▶ [Exercise instructions]: Leaving out all pictures, repeat exactly the lines from the one that holds "This screenshot has width=1280, height=720." to the last line of the entries below.

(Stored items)

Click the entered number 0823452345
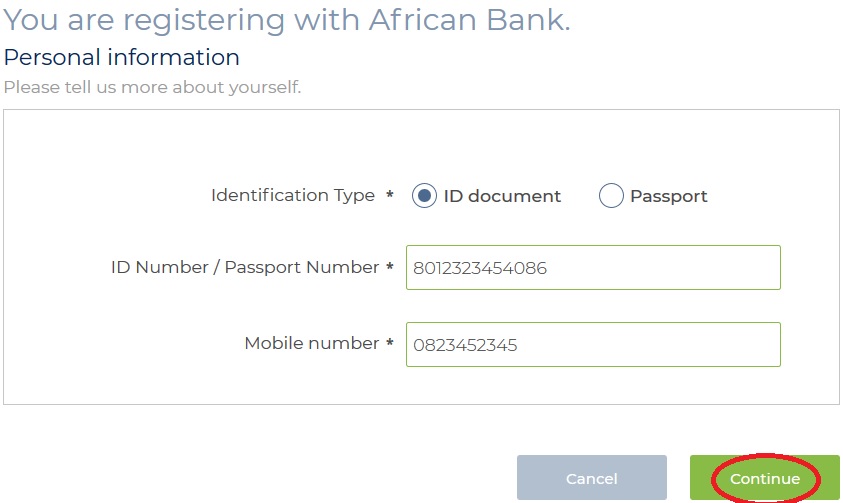The height and width of the screenshot is (503, 843). (x=465, y=345)
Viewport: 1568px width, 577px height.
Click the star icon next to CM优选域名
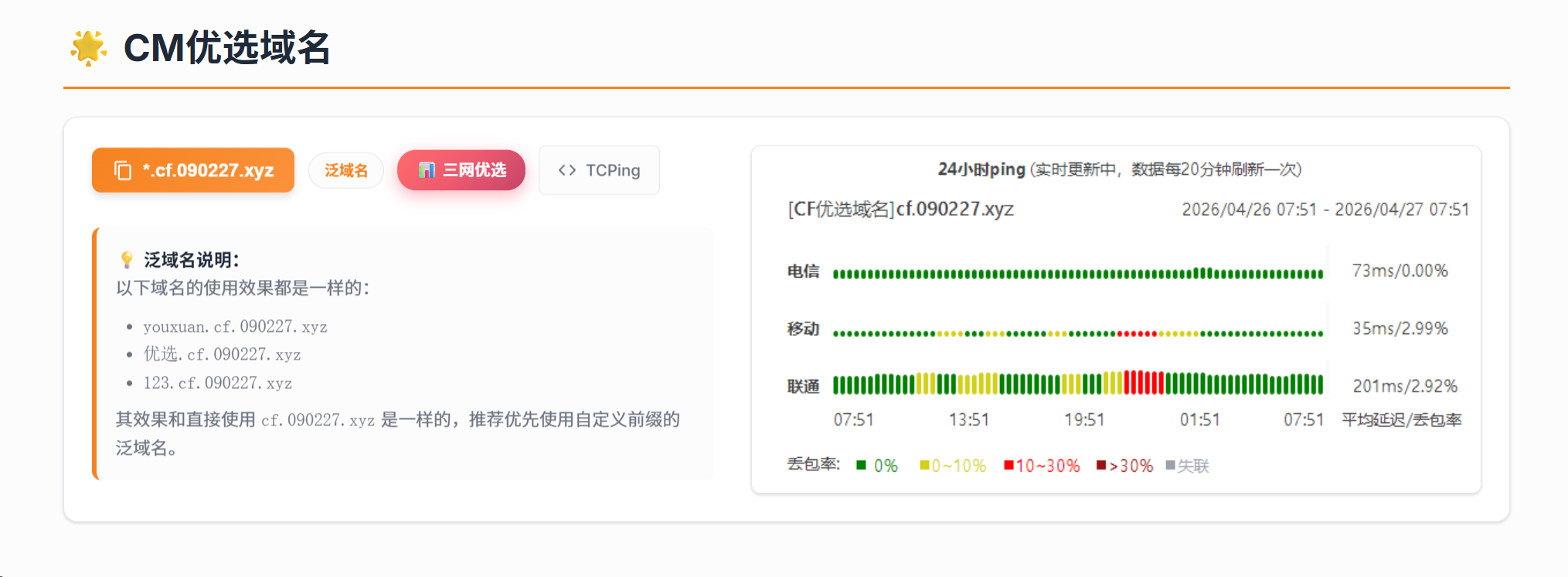coord(88,48)
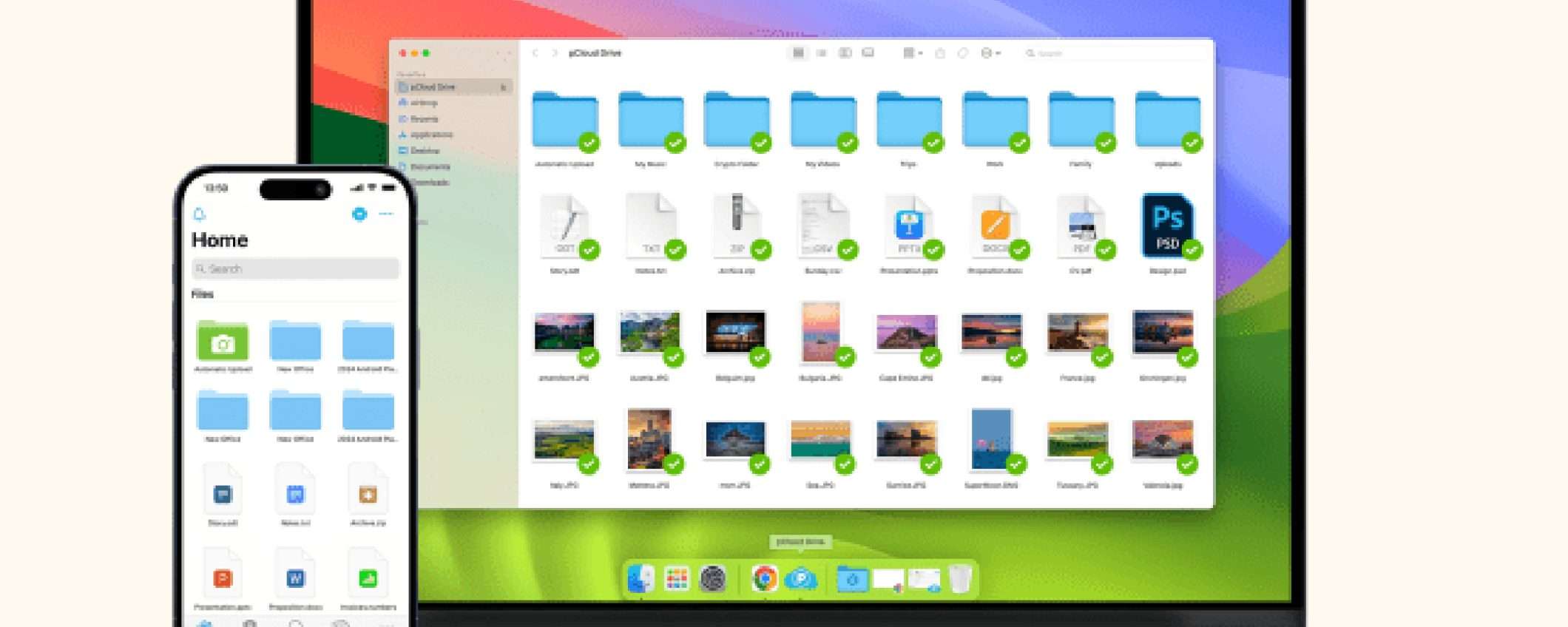Image resolution: width=1568 pixels, height=627 pixels.
Task: Open the pCloud Drive app in the Dock
Action: 801,578
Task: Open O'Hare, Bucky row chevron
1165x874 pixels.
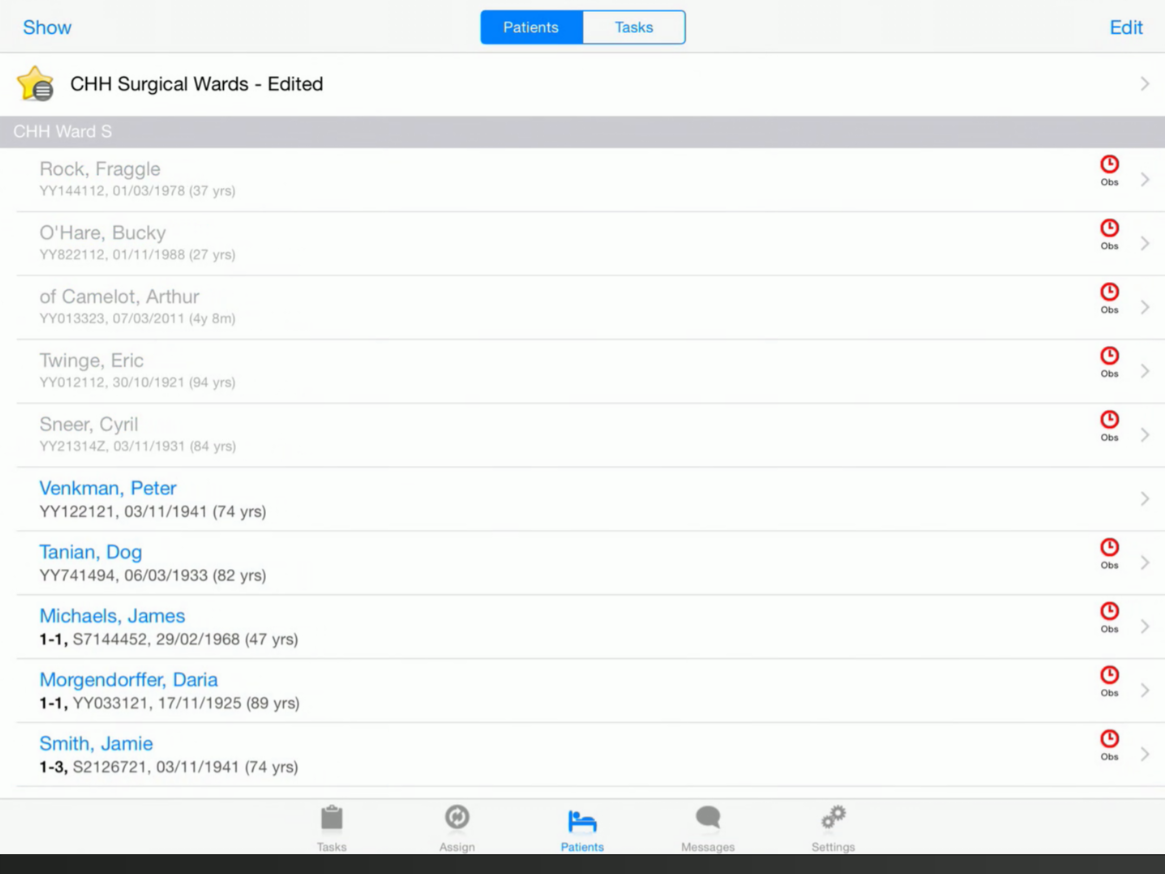Action: coord(1145,244)
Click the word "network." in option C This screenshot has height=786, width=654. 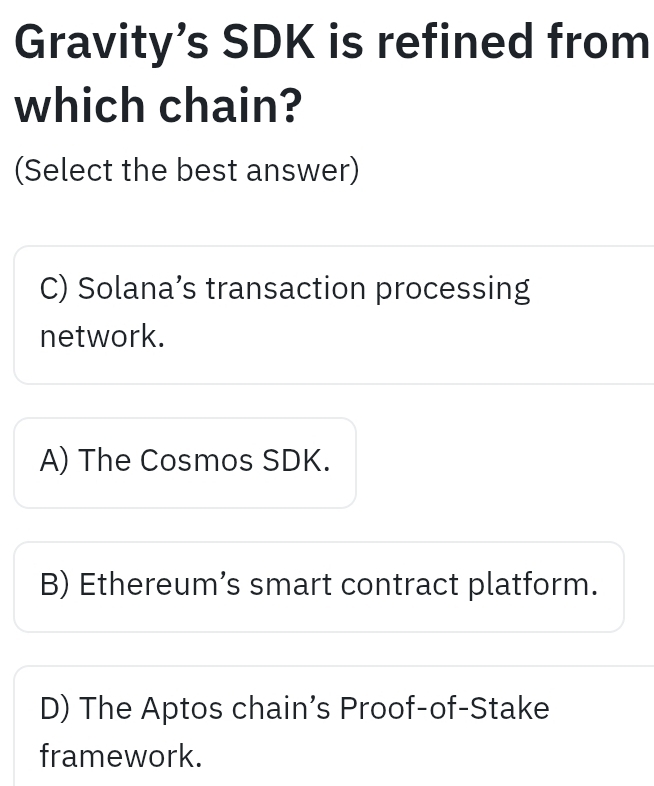(101, 337)
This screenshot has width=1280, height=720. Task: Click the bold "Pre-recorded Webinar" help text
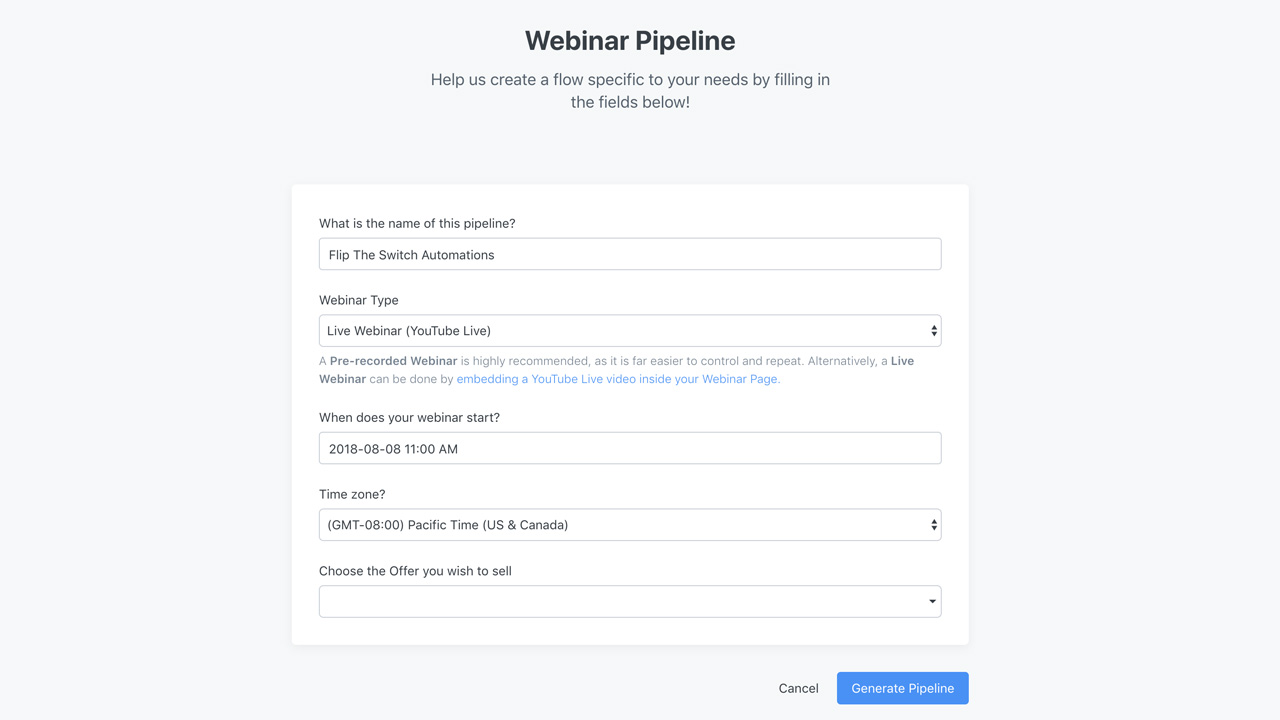tap(393, 361)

▶ [Written solution]:
This screenshot has width=1280, height=720. Task: Click the bold "Pre-recorded Webinar" help text
tap(393, 361)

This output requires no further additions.